Fellow veteran Dick Michel said, “The turnout didn’t surprise me, but it still shocks me at times; there are 8,500 voters in the city, and they always say things are working fine, but still, you have a right to vote in this country. They should take advantage of that. I certainly thank the citizens who have supported me in my fifth term.”
He added running for this term felt like it did for his first term, as he was just as nervous. “I don’t take anything for granted,” he said.
For first-time candidate Barry Dickie, he said, “There was nothing horrible about my experience. I think I learned some things, but there were no big surprises. I was a little bit shocked by the lack of voter turnout. That’s kind of ridiculously low.”
As far as his own campaign experience, he said he had no negative comments or experiences from it, and while it’s too early to know if he will try again, he said, “I certainly wouldn’t be scared off from taking part again.”
Connie Nightingale, the other first-time candidate, noted she had some personal challenges that came up, and she had to give her time to these situations.

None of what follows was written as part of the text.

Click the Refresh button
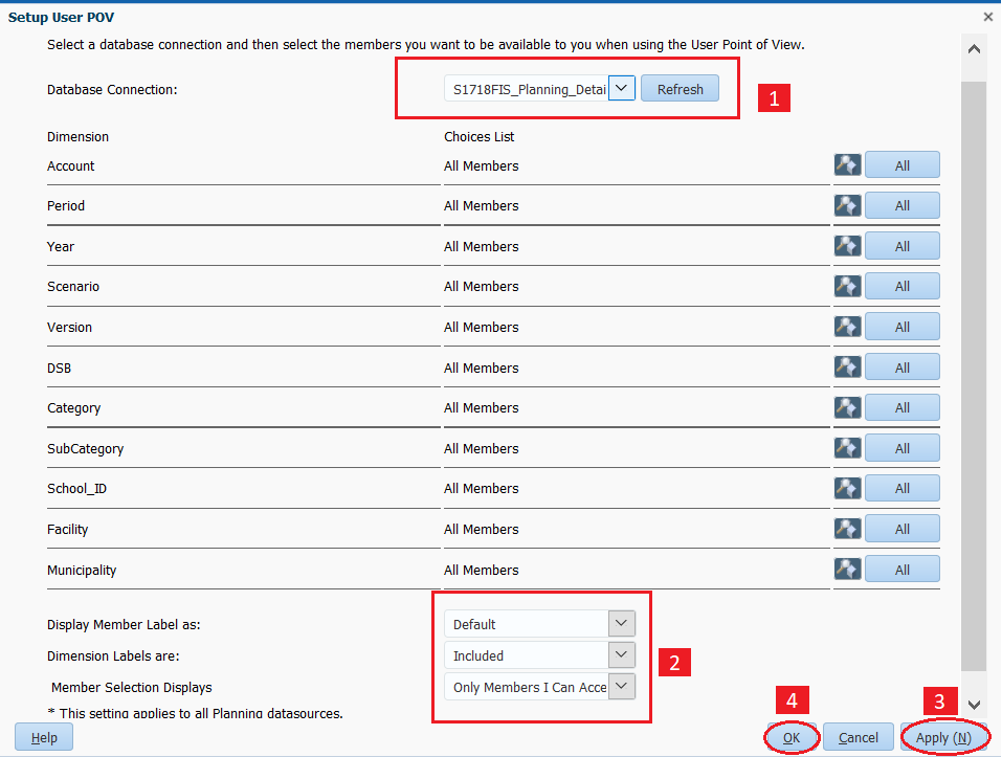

“Sometimes we are confronted with challenges in life that are not our own, and when those moments arise, the right thing for a person to do is accept that responsibility. So, due to sudden unfortunate circumstances, I had to reluctantly neglect campaigning so I could concentrate on the challenges life handed to me,” she said, adding she found the voter turnout “disappointing”, given we live in a democratic society, and this is part of the responsibility of living in it.